# WHAT THE EXERCISE ASKS
Within the material below, filter for lines that hold the word "grid".

# SOURCE DATA
____

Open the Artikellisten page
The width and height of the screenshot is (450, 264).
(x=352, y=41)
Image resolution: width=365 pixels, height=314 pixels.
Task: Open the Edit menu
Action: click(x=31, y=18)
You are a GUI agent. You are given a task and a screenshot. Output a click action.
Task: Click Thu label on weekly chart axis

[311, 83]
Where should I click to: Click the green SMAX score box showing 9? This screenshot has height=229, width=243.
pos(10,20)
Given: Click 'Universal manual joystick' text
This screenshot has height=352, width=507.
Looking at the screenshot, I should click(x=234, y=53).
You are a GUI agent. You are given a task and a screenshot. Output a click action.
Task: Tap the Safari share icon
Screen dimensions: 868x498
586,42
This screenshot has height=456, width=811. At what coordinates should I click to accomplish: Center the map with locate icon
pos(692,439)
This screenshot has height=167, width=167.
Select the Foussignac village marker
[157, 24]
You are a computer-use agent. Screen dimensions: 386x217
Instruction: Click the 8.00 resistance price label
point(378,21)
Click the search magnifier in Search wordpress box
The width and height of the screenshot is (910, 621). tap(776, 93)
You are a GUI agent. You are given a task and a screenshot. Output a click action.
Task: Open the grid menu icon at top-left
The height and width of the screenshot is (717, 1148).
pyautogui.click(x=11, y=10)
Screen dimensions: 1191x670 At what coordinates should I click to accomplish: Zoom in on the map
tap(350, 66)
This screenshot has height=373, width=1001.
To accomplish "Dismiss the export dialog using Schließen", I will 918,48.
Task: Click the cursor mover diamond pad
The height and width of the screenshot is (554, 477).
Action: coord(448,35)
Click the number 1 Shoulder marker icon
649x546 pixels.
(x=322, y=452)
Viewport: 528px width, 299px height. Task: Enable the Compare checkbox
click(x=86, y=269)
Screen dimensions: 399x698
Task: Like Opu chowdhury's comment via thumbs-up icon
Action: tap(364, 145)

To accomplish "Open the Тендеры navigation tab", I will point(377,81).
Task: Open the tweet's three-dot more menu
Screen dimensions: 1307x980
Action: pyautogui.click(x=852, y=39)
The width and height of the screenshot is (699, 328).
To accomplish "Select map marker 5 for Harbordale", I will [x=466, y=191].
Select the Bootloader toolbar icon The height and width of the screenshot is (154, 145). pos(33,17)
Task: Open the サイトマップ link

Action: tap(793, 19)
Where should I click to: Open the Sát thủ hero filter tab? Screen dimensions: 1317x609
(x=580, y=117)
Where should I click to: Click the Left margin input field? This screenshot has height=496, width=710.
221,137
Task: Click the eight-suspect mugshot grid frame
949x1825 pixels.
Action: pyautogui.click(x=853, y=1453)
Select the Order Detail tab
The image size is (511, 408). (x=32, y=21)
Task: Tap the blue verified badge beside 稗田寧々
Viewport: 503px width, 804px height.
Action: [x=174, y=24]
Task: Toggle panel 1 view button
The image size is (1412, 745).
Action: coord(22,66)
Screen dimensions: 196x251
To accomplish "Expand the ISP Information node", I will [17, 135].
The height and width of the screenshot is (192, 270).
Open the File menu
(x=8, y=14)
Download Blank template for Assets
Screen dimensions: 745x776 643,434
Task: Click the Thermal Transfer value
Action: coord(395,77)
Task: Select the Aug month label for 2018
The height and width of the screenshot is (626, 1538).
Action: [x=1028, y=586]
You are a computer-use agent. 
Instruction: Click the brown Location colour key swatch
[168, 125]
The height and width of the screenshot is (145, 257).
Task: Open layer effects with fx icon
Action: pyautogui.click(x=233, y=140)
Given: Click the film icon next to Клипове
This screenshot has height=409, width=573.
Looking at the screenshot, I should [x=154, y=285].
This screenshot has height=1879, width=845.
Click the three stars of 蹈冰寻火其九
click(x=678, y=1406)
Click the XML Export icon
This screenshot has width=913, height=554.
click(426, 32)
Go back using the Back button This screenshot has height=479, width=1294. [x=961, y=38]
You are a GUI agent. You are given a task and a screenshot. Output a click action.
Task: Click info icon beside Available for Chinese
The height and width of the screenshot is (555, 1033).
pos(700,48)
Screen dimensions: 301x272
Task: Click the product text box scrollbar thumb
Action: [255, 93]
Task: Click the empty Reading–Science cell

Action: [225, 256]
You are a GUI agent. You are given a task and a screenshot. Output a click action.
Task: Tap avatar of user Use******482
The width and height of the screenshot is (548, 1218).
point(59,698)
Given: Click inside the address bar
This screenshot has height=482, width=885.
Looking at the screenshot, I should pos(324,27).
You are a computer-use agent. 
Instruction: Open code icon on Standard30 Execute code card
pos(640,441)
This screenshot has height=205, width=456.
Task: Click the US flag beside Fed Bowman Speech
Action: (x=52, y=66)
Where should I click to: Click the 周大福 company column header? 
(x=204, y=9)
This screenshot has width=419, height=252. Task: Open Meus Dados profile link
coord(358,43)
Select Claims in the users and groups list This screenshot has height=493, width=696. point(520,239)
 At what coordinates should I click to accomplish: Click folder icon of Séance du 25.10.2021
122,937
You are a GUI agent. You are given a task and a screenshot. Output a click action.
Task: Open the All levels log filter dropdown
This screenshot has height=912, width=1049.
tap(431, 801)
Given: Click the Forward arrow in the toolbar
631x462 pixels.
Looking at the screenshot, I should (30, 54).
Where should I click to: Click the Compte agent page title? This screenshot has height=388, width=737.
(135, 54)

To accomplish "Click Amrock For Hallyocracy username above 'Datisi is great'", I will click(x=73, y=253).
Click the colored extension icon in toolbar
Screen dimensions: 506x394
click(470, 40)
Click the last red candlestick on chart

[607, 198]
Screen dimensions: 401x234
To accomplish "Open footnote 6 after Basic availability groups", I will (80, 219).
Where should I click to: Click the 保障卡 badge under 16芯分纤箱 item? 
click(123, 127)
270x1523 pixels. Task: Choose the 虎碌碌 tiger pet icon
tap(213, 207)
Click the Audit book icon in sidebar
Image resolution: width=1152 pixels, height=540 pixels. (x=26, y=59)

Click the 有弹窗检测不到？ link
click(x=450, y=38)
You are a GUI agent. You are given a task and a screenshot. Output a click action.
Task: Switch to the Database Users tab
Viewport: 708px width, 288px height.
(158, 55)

____

# RESPONSE BELOW
Task: Open the grid menu icon at top-left
Task: Click the eight-suspect mugshot grid frame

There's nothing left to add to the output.